翌々週の第2回ロシアGPは立派なソチ五輪会場にハコものが並ぶ。今年もウラジミール・プーチン大統領が列席、じきじきにエスコートするエクレストンさんは、ご満悦に見えた。1930年生まれの彼は、旧ソ連で“F1サーカス”を興業するのが長年の夢だった──80年代の後期に、直接そう伺った。
しかし早くも第3回の開催が一部で危ぶまれている。2年目は天候不順もあって4日間で14万9000人、メキシコの半分にも満たず、日本にも及ばなかった。2020年まで開催契約があり、ナイトレースも検討されているものの注視したい。

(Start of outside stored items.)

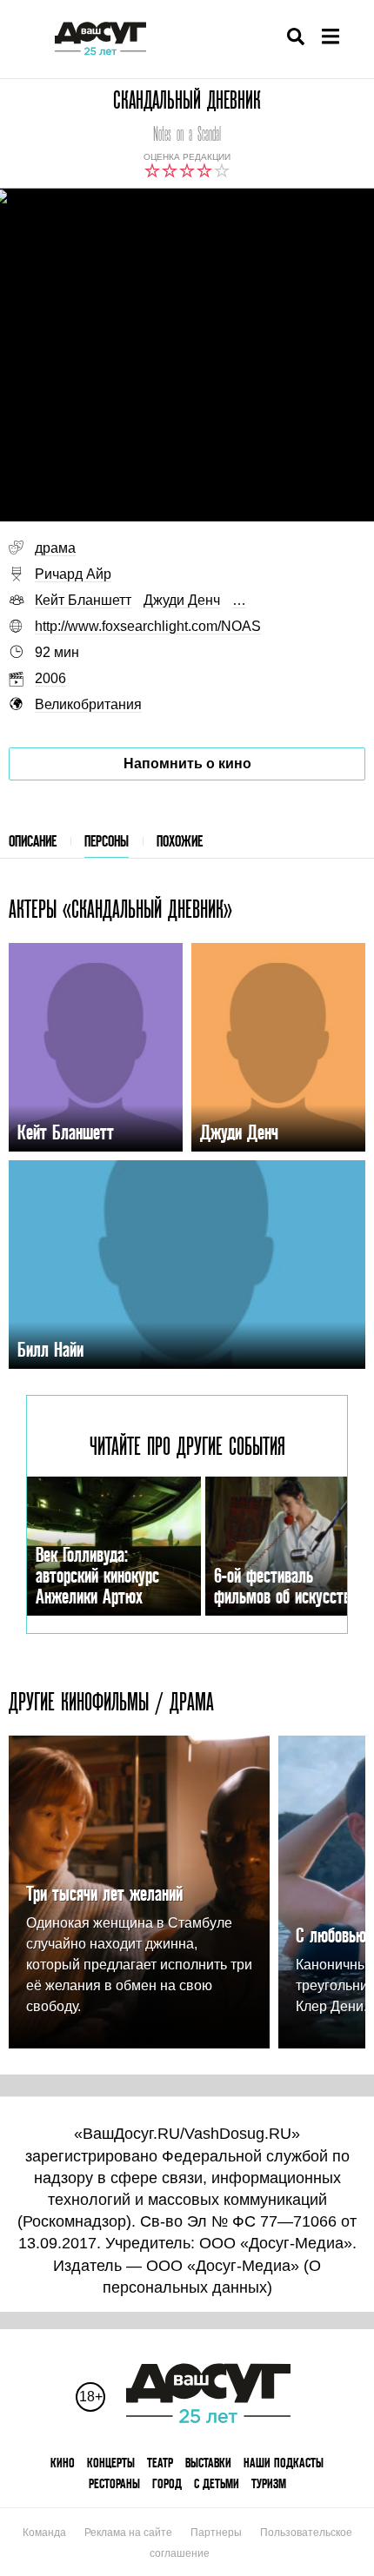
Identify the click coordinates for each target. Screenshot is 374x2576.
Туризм (268, 2483)
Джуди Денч (182, 600)
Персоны (106, 841)
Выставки (208, 2462)
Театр (160, 2462)
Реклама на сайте (128, 2532)
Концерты (111, 2462)
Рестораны (114, 2483)
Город (167, 2483)
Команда (44, 2532)
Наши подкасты (284, 2462)
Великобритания (88, 704)
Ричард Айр (73, 574)
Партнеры (216, 2532)
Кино (62, 2462)
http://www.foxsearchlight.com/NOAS (148, 626)
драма (55, 548)
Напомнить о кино (187, 763)
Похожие (180, 841)
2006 (50, 678)
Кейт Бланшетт (83, 600)
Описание (33, 841)
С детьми (216, 2483)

ニュルブルクリンクのドイツGPが消滅し、メキシコGPが盛況で終わった、全19戦の2015年。そのうちヨーロッパは、わずか7グランプリ。それだけ新興が増え、どんどんクラシック・コースがなくなっていく。スパ、モンツァ、シルバーストンまでも危うい内情が漏れ伝わる。温故知新ではないが、いまこそレトロGPとモダンGPの調和が図られるべきではないだろうか。来年の21戦は、いくらなんでも多すぎる。希少価値が薄れ、心に残るようなレーシング・ドラマを我々は覚えてはいられない。